» Stated exercise
Repeat word for word everything from "19-27 Aug 2003" down to "have accomplished something." in the Picket Guard account below.

» Article
|---|
Picket Guard: Pretty good!

19-27 Aug 2003 - by Debbie Bulger

May every peak you climb be as good as Picket Guard: good solid granite, a great view, and a summit block that is airy enough to make you feel that you have accomplished something.

Half the fun is getting there. Picket Guard is off the beaten track. Richard Stover and I climbed this 12,302 foot peak on the fifth day of a nine-day backpack. On the way we discovered the secret haunts of Bighorn sheep, uncovered a botanical wonder, spent a night on a ledge, and relaxed in a natural hot spring.

Our route began at Mineral King crossing over Glacier Pass and Black Rock Pass to Little Five Lakes. From there we traveled east, then north on the Chagoopa Plateau crossing into the Kaweah Basin at "Kaweah Pass." After establishing a camp on Picket Creek we climbed Picket Guard then descended to the Kern-Kaweah River and eventually to the Kern River. From the Kern we returned to Mineral King via the Rattlesnake Creek drainage crossing over Franklin Pass.

On the first day we hiked up the Sawtooth Pass Trail, heading north before Sawtooth Pass to cross Glacier Pass. We had originally planned to hike all the way to Little Five Lakes that first day, but arrived at Spring Lake at 4 p.m. so camped there. Glacier Pass was not difficult, but we had to take off our heavy packs twice and hand them down on the easy third class descent. We each had about 14 pounds of food and an unwieldy bear can apiece. To save weight, we used only one sleeping bag opened flat over us with a couplet sheet zipped to the bottom. A mother blue grouse with three half-grown young cheered us on as we passed the lowest Monarch Lake.

The next morning we wasted about an hour contouring at the 10,000 foot level (as recommended in Secor) to the Black Rock Pass. It would have been quicker to drop into the drainage and climb up to the trail. The shallow switchbacks of Black Rock Pass are a grunt and seem to go on forever.

The Patrol Cabin at the junction of the Big Arroyo and High Sierra Trails is charming with hand-wrought iron door hinges. We found a lovely, hidden, level campsite at the third stream crossing along the High Sierra Trail. Quite an accomplishment on this sloped terrain at about 10,000 feet.
|---|
» Source material
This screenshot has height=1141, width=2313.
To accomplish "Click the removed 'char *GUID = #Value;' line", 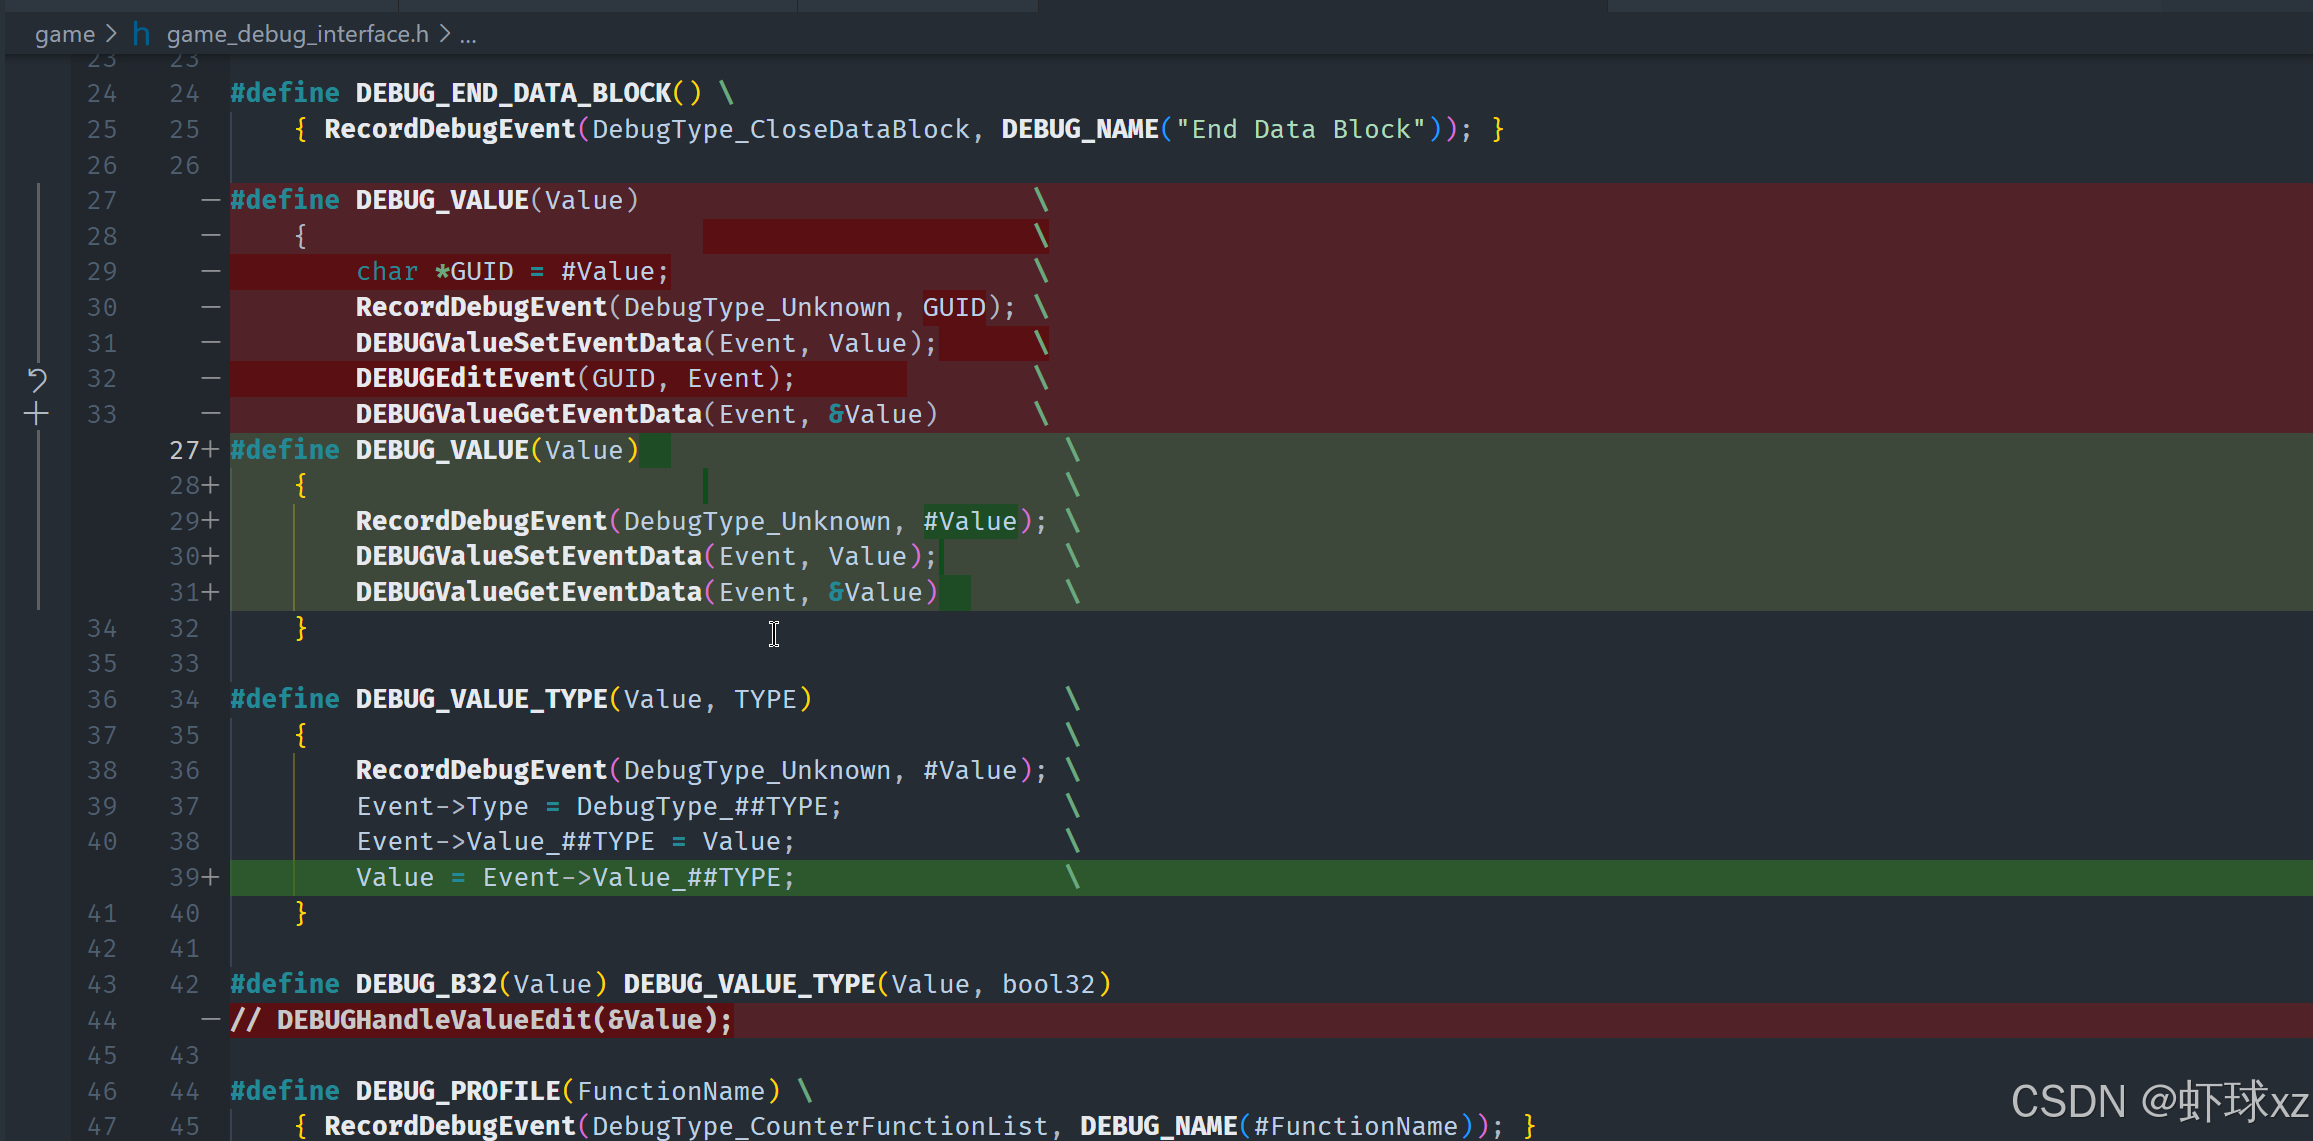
|---|
» Answer to the task
19-27 Aug 2003 - by Debbie Bulger

May every peak you climb be as good as Picket Guard: good solid granite, a great view, and a summit block that is airy enough to make you feel that you have accomplished something.